# Task brief
Please copy exactly the lines that run from the start of the entries to the line containing "Given: Click the N3XTCODER organizer label", inclusive.

# Task inputs
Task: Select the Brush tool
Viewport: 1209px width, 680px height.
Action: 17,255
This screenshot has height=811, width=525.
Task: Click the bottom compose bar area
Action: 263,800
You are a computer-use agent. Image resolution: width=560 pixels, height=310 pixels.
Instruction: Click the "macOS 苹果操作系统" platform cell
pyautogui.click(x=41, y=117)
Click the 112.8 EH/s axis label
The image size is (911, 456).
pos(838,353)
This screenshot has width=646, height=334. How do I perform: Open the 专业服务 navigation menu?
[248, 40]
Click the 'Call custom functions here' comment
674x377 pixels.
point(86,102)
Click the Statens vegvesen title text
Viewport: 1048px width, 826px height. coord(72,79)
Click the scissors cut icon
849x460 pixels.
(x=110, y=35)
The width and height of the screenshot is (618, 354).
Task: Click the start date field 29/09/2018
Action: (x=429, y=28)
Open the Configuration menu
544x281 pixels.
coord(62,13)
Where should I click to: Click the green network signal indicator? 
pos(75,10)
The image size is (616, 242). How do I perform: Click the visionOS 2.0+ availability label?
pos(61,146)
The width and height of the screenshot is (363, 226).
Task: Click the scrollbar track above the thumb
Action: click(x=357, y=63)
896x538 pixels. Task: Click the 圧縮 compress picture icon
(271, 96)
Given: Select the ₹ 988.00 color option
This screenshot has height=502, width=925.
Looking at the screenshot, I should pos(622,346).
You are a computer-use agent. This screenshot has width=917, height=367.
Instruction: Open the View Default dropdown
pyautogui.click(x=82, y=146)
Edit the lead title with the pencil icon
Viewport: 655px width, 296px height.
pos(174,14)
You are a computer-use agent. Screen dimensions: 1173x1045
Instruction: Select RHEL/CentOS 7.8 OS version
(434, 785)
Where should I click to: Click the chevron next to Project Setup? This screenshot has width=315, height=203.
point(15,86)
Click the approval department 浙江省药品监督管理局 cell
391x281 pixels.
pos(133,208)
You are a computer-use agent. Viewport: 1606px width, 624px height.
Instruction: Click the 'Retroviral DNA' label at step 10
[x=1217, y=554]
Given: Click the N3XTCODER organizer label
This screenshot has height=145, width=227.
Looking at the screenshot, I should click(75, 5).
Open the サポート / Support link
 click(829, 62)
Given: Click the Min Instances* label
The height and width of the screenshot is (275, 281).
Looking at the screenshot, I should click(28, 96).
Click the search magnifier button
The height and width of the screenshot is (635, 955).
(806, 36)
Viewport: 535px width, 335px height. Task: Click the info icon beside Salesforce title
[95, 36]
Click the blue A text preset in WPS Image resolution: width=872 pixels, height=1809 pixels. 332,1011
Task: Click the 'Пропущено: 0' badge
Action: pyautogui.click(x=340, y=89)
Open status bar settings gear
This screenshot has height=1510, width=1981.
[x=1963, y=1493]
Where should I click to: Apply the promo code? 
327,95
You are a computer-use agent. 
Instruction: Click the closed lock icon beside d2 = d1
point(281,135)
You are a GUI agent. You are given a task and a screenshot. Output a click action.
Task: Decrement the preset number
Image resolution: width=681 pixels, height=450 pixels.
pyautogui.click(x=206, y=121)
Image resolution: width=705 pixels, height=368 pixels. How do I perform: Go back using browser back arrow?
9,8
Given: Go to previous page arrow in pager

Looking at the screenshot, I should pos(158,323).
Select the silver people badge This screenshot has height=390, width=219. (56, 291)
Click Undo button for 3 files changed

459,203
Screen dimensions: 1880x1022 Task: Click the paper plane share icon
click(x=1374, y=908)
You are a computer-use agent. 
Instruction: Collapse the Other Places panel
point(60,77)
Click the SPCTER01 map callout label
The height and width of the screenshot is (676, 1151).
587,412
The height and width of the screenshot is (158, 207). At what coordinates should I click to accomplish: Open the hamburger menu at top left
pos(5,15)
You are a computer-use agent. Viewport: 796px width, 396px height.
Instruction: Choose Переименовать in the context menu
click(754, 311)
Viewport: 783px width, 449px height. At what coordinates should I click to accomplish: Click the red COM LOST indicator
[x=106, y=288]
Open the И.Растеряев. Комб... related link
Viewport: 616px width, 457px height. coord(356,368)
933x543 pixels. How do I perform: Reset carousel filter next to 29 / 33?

# Answer box
Task: Select the Brush tool
Viewport: 1209px width, 680px height.
Action: 17,255
This screenshot has height=811, width=525.
Task: Click the bottom compose bar area
Action: 263,800
You are a computer-use agent. Image resolution: width=560 pixels, height=310 pixels.
Instruction: Click the "macOS 苹果操作系统" platform cell
pyautogui.click(x=41, y=117)
Click the 112.8 EH/s axis label
The image size is (911, 456).
pos(838,353)
This screenshot has width=646, height=334. How do I perform: Open the 专业服务 navigation menu?
[248, 40]
Click the 'Call custom functions here' comment
674x377 pixels.
point(86,102)
Click the Statens vegvesen title text
Viewport: 1048px width, 826px height. coord(72,79)
Click the scissors cut icon
849x460 pixels.
(x=110, y=35)
The width and height of the screenshot is (618, 354).
Task: Click the start date field 29/09/2018
Action: (x=429, y=28)
Open the Configuration menu
544x281 pixels.
coord(62,13)
Where should I click to: Click the green network signal indicator? 
pos(75,10)
The image size is (616, 242). How do I perform: Click the visionOS 2.0+ availability label?
pos(61,146)
The width and height of the screenshot is (363, 226).
Task: Click the scrollbar track above the thumb
Action: click(x=357, y=63)
896x538 pixels. Task: Click the 圧縮 compress picture icon
(271, 96)
Given: Select the ₹ 988.00 color option
This screenshot has height=502, width=925.
Looking at the screenshot, I should pos(622,346).
You are a computer-use agent. This screenshot has width=917, height=367.
Instruction: Open the View Default dropdown
pyautogui.click(x=82, y=146)
Edit the lead title with the pencil icon
Viewport: 655px width, 296px height.
pos(174,14)
You are a computer-use agent. Screen dimensions: 1173x1045
Instruction: Select RHEL/CentOS 7.8 OS version
(434, 785)
Where should I click to: Click the chevron next to Project Setup? This screenshot has width=315, height=203.
point(15,86)
Click the approval department 浙江省药品监督管理局 cell
391x281 pixels.
pos(133,208)
You are a computer-use agent. Viewport: 1606px width, 624px height.
Instruction: Click the 'Retroviral DNA' label at step 10
[x=1217, y=554]
Given: Click the N3XTCODER organizer label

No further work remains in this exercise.